### [DIRECTIONS FOR THIS TASK]
The answer must be every line of the data that holds the word "computer".

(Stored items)

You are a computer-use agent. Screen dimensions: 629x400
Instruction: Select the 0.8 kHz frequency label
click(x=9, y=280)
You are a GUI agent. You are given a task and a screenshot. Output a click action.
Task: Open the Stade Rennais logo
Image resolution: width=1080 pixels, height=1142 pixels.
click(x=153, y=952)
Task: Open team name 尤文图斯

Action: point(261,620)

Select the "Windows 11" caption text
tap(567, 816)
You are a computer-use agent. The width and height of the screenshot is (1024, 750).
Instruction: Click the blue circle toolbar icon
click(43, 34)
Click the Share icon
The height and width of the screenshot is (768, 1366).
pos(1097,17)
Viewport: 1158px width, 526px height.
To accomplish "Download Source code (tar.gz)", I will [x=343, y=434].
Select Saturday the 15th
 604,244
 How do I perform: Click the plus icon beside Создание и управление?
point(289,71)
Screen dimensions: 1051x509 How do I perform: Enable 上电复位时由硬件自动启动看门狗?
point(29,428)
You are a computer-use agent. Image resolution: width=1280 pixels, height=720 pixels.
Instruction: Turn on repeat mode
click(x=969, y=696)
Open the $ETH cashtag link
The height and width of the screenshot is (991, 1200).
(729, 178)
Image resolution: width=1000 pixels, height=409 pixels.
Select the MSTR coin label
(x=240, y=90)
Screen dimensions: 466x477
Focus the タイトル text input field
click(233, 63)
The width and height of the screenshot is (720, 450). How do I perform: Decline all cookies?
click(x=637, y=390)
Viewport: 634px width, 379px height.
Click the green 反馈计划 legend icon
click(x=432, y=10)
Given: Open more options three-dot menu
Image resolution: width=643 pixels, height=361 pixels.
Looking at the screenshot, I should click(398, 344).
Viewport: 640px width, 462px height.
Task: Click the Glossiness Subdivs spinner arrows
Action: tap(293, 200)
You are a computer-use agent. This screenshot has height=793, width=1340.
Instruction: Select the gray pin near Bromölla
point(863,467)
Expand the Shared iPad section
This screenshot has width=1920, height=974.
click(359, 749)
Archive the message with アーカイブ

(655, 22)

### [ANSWER BELOW]
You are a computer-use agent. Screen dimensions: 629x400
You are a computer-use agent. The width and height of the screenshot is (1024, 750).
You are a computer-use agent. Image resolution: width=1280 pixels, height=720 pixels.
You are a computer-use agent. This screenshot has height=793, width=1340.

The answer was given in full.